++++ SUPPLIED RECORDS ++++

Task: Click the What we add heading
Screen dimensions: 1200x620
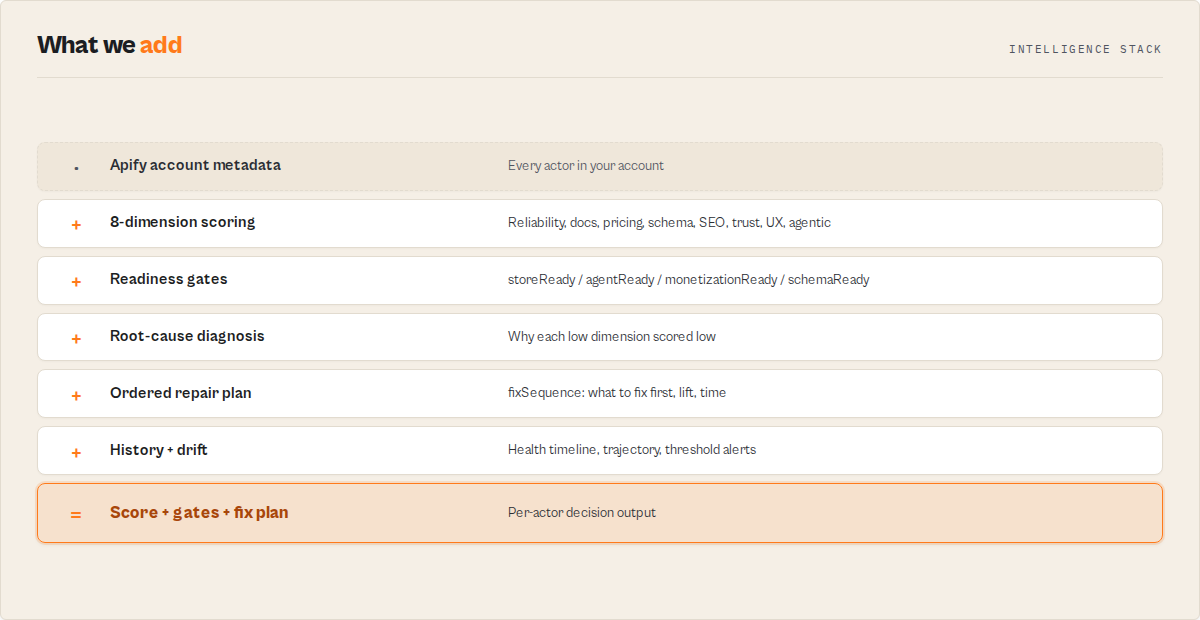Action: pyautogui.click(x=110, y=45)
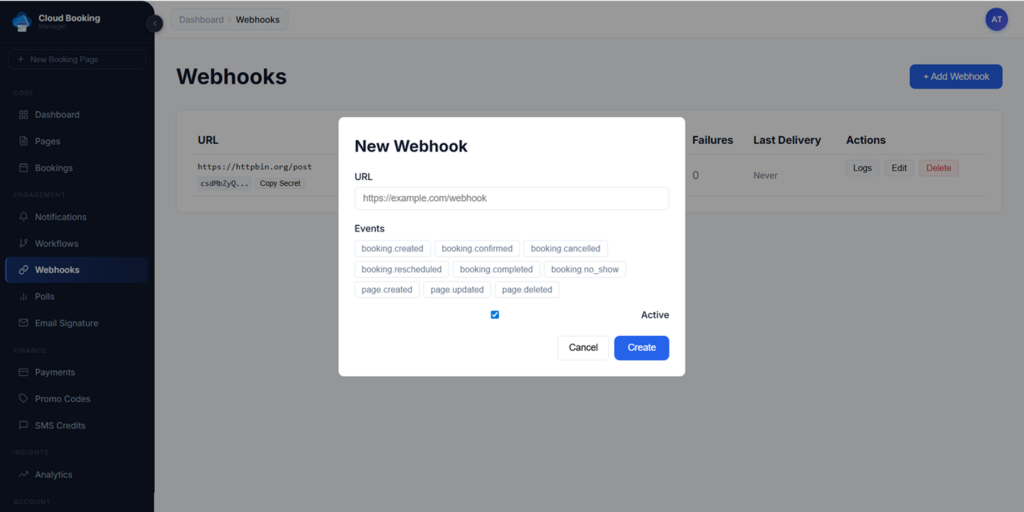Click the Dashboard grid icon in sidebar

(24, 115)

++++

WRITTEN PROBLEM ->
Copy out every line of the items above word for word, omitting the pictures from your answer.

THE ANSWER ->
Task: Click the What we add heading
Screen dimensions: 1200x620
Action: pyautogui.click(x=110, y=45)
Click the Dashboard grid icon in sidebar

(24, 115)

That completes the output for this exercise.